REDD+ Investment Fund: Guyana receives US$30M from Norway

The Guyana REDD+ Investment Fund (GRIF) has been established with the initial US$ 30 million being made available to the Guyana government. The milestone event took place at the World Bank’s headquarters in Washington late Saturday, with the signing of an administrative agreement between Norway and the bank.

The GRIF is the mechanism by which funds for forest climate services will be directed from Norway to Guyana, as provided for in the agreement signed by the two countries in 2009.

The Guyana/ Norway deal is valued at up to US$ 250 million by 2015, and is payment for forest climate services.

Speaking on the announcement, Guyana’s Finance Minister Dr Ashni Singh said, “Today (Saturday) represents a big step forward in our joint efforts to show that we can create a low deforestation, low carbon, climate resilient economy in Guyana.

Our two countries are forging new ground in trying to work out how REDD+ can help to reconcile the world’s need for urgent action to avert climate catastrophe with Guyana’s sustainable development,” he added.

Meanwhile, Norway’s Environment and International Development Minister Erik Solheim said the two countries have demonstrated that developed and developing countries can solve complex problems for the good of all.

The minister underlined that both states have agreed on an innovative mechanism for conservative and sustainable rainforest use, and that what has been achieved demonstrates the benefits of working together for Guyana and the wider world’s efforts at combating climate change.

Minister Singh opined that, with the establishing of this conduit, six priority investments for the period 2010 to 2015 will be made.

These are investing in the Amaila Falls Hydropower project; the creation of new opportunities for Amerindians, which includes the completion of the titling process for all Amerindian villages, the accessing of high quality infrastructure in all parts of Guyana, and the creation of new low carbon opportunities for small and micro enterprise sectors.

Investments in the education sector, including the establishment of a bio- diversity research and low carbon development facility, the inclusion of low carbon development in the school curriculum, and improved ICT training for school children and prospective employees are also part of the overarching goal.

The sixth priority will go towards supporting the Office of Climate Change, the Low Carbon Project Management Office, the Environmental Protection Agency, and the REDD+ Secretariat.

Although Brazil’s Amazonian Fund of US$ 1 billion by 2015 is much larger, Dr Singh said, based on the size of the forest covered by the agreement, the Guyana/ Norway deal is by far the most valuable of its kind.

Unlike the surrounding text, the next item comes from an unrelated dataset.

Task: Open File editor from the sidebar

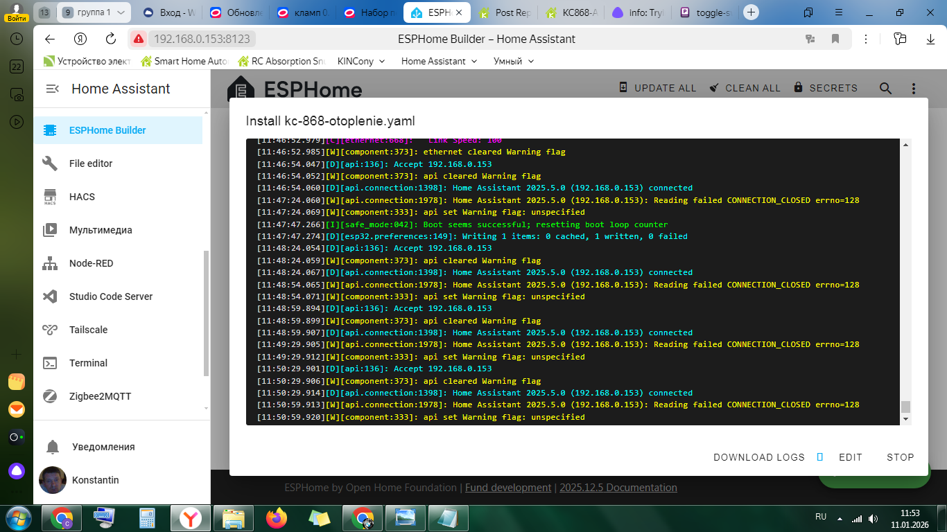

This agreement, he added, fulfils President Jagdeo’s vision of offering the climate services of Guyana’s forests for economic incentives, and as such, the GRIF now makes it possible for investments in a low- carbon economy.

The GRIF, he explained, would support implementation of priority LCDS investments from 2010 to 2015, unless it is superseded by any United Nations Framework Convention on Climate Change (UNFCCC) or any other international mechanism.

The GRIF would also be the fund management vehicle through which payments provided to Guyana for forest climate services would generate further income, pending the use of liquid assets for specific LCDS investments.

Guyana and Norway have asked the World Bank to act as a trustee of the GRIF, utilising the bank’s treasury function to generate further investment income for the LCDS. The GRIF second’s objective is to act as the financial intermediary mechanism through which the payments or any income earned on them will be invested in projects and activities to support implementation of the LCDS.

President Bharrat Jagdeo has said that these monies are already enshrined in the National Budget of 2011, disclosing the plan to have the fund grow to about US$ 500 million by 2015.